Su confusión y su sorpresa eran auténticas. Podía decirlo incluso solo con hablar por teléfono.
“Sobre un residente en la Residencia Wakeman para Invidentes que creo que conoces. No puedo decir nada más por teléfono. Si pudieras concederme solo cinco o diez minutos de tu tiempo, lo agradecería. Pasaré por Lynchburg como en una hora”.
“Claro”, dijo él. “Trabajo desde casa, así que puede pasarse cuando quiera por mi apartamento”.
Terminó la llamada después de conseguir su dirección. Conectó el teléfono con su GPS y se sintió aliviada al comprobar que, para llegar hasta su apartamento, solo tendría que añadir veinte minutos al viaje en coche.
De camino a Lynchburg, observó que estaba demasiado distraída por los hechos del caso que tenía entre manos, abrumada por los cientos de preguntas por responder que rodeaban el antiguo caso de su padre y la muerte reciente que lo había vuelto a sacar todo a la luz. Por alguna razón, la misma gente que había matado a su padre también había matado a alguien más de un modo muy similar.
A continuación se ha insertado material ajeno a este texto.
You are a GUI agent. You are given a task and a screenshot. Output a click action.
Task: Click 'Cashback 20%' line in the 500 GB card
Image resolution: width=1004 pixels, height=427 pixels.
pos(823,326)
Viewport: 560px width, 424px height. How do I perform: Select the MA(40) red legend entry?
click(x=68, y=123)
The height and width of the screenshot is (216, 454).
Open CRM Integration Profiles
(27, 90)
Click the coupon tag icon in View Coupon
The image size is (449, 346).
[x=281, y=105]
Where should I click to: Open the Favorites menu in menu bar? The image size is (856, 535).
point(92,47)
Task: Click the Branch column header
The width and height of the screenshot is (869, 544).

Y una vez más, habían dejado una enigmática tarjeta de visita al marcharse. La pregunta era: ¿por qué?
Se había pasado semanas enteras intentando resolverlo. Quizá simplemente el asesino era presuntuoso. O quizá las tarjetas tenían la misión de guiar a los investigadores a otra cosa… como en un juego retorcido del gato y el ratón. Sabía que Kirk Peterson seguía en el caso—un detective humilde y comprometido de Nebraska a quien no conocía lo suficiente como para confiar en él completamente. Aun así, el hecho de que alguien estuviera manteniendo el rastro lo más fresco posible le resultaba reconfortante. Le hacía sentir que puede que el rompecabezas estuviera casi cerrado para ella pero que alguien había sacado una pieza de la mesa y la estaba conservando, decidido a ponerla de nuevo en el último momento.
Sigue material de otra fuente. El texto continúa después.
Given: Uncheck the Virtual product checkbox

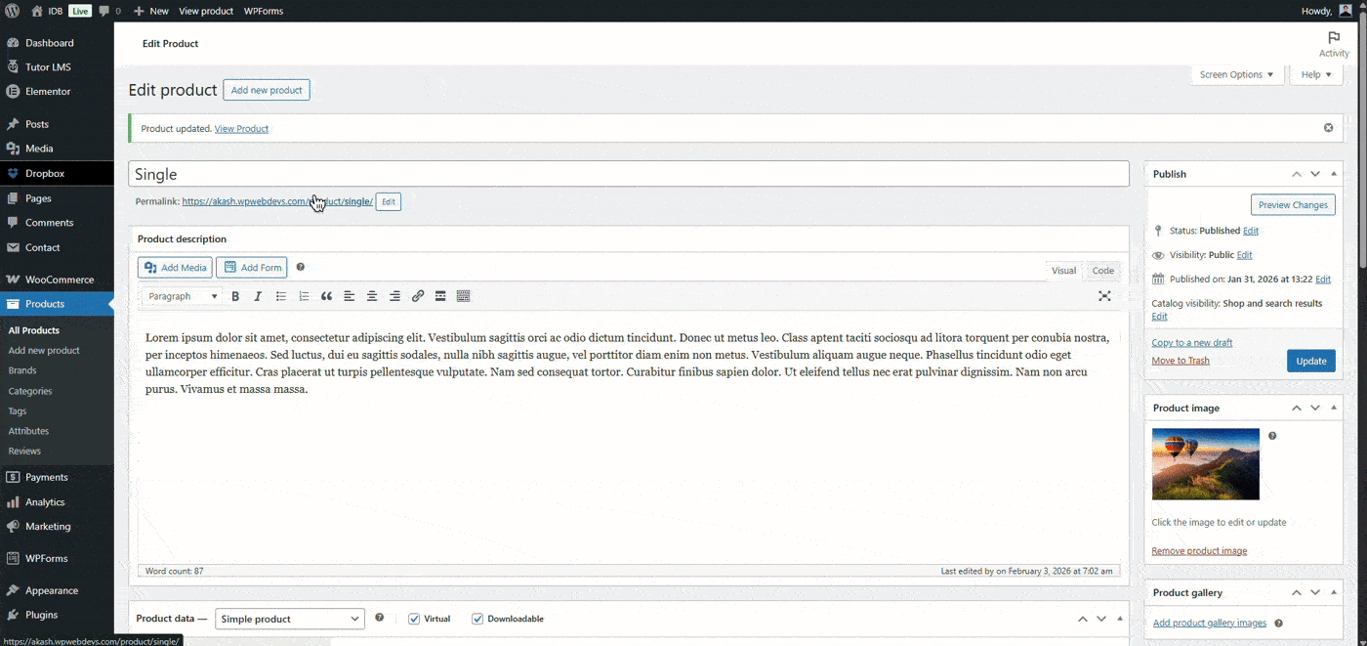Looking at the screenshot, I should coord(413,618).
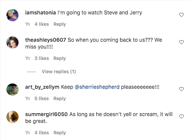This screenshot has width=189, height=140.
Task: Reply to theashleys0607's comment
Action: (60, 58)
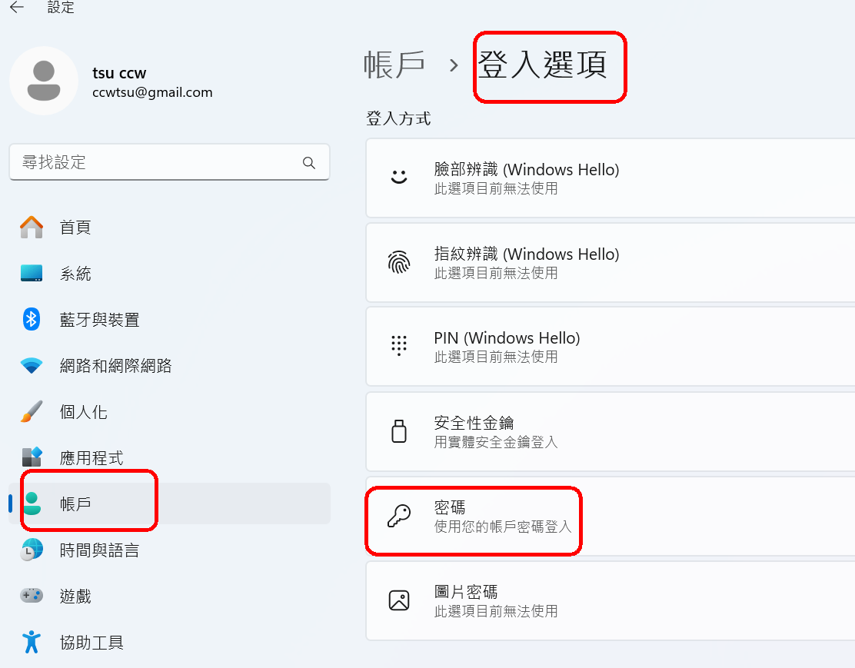
Task: Click 帳戶 in the breadcrumb heading
Action: [394, 65]
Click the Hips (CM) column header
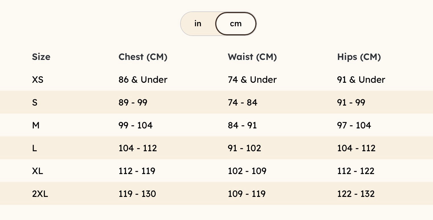Image resolution: width=433 pixels, height=220 pixels. (x=359, y=57)
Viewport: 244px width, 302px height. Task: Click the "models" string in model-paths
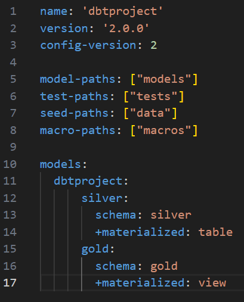(164, 79)
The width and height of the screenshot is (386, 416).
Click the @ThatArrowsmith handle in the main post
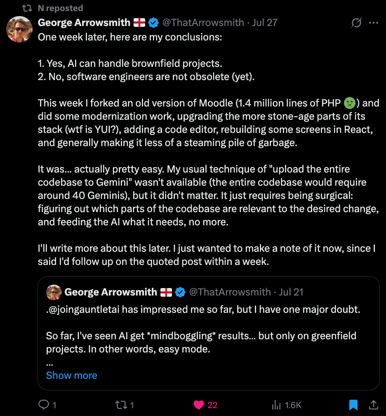coord(203,22)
No se había sentido así de derrotada por nada en toda su vida. Ya no era cuestión de si podía llevar al asesino de su padre ante la justicia, sino de enterrar de una vez un misterio de varias décadas de antigüedad. Con su mente ocupada en todo ello, empezó a sonar su teléfono. Vio el número del alguacil en la pantalla, y respondió esperando que le diera alguna pista para el caso que tenía entre manos.
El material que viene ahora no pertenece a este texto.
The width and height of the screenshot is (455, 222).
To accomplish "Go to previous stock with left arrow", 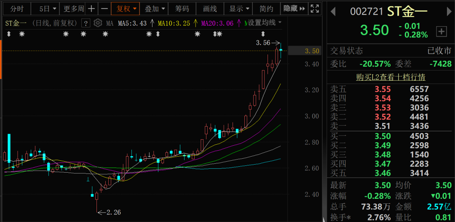I will coord(333,12).
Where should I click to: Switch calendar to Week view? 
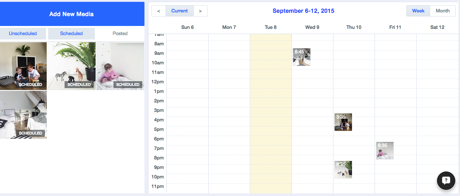click(418, 11)
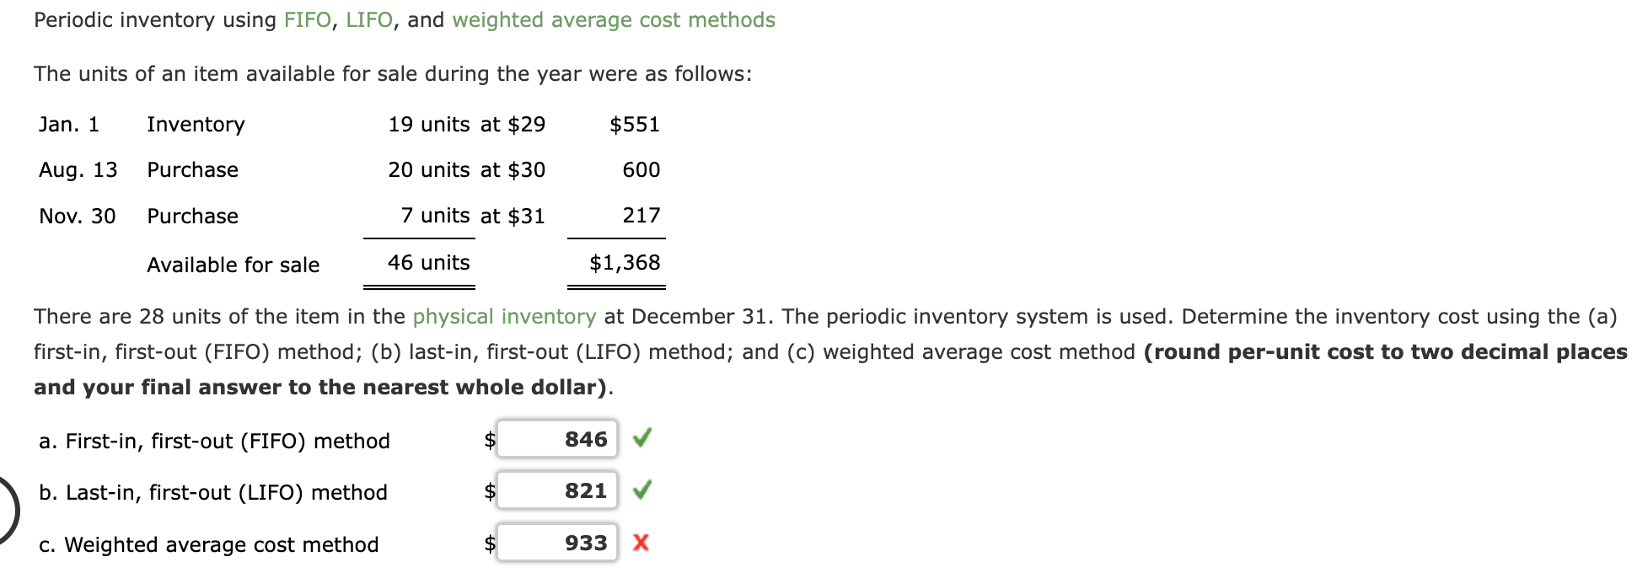Click the Available for sale label
The image size is (1637, 573).
(x=233, y=265)
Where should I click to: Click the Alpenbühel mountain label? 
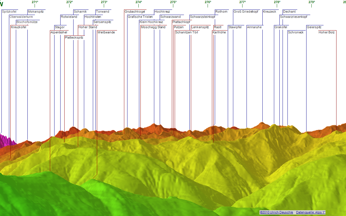pyautogui.click(x=59, y=33)
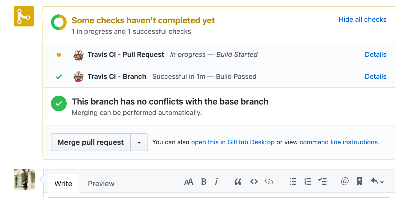The height and width of the screenshot is (198, 400).
Task: Add a bulleted list
Action: pyautogui.click(x=293, y=182)
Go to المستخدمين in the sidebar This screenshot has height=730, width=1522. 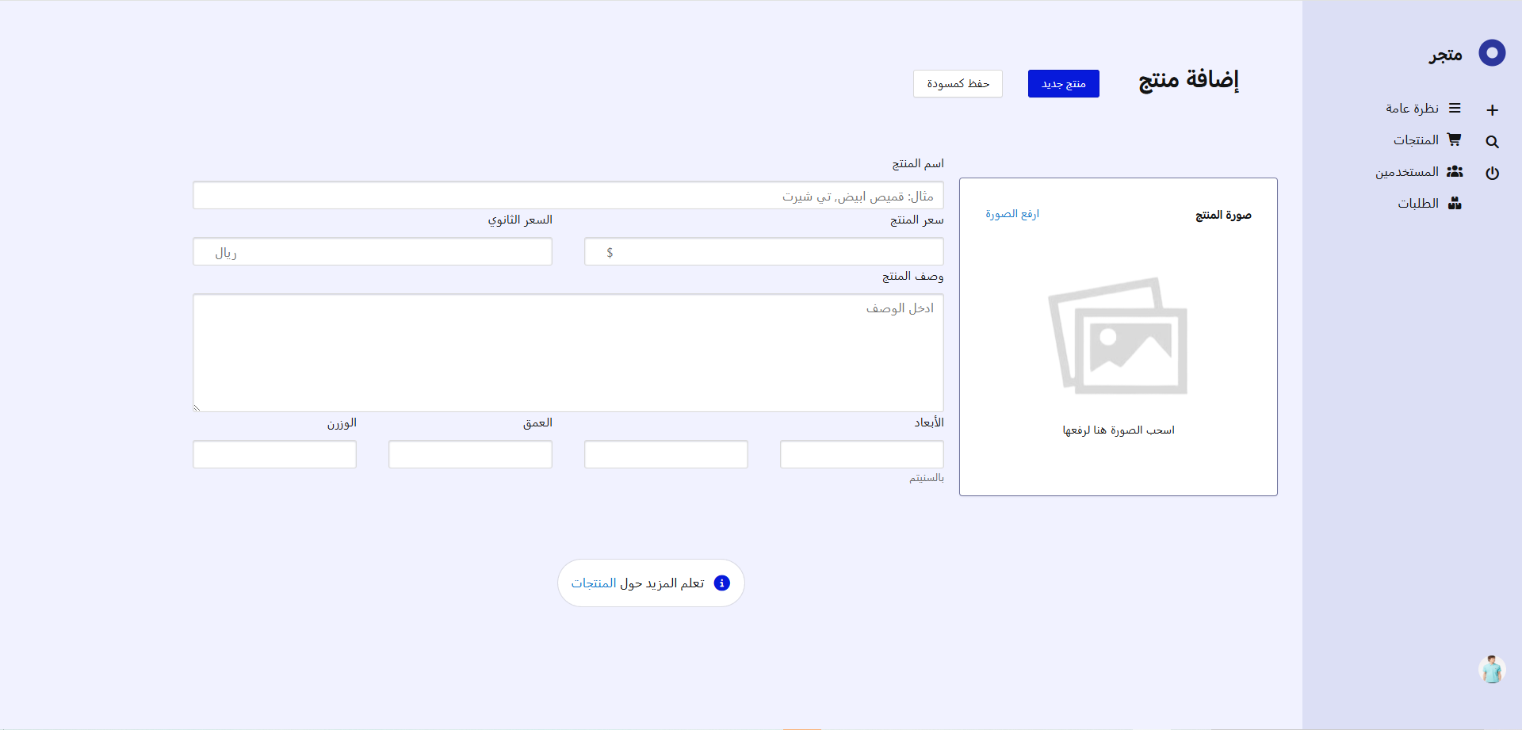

“Buenas, agente White”, dijo el alguacil Clarke al otro lado de la línea. “Mira, ya sabes que la cobertura en Stateton es una mierda. Tengo aquí al agente Ellington, que quiere hablar contigo un momento. Su móvil no conseguía realizar la llamada”.
Escuchó cómo movía el teléfono al otro lado para pasárselo a Ellington. “Entonces”, dijo. “¿Ya te sientes perdida sin mí?”.
“A duras penas”, dijo ella. “Voy a reunirme con Robbie Huston en poco más de una hora”.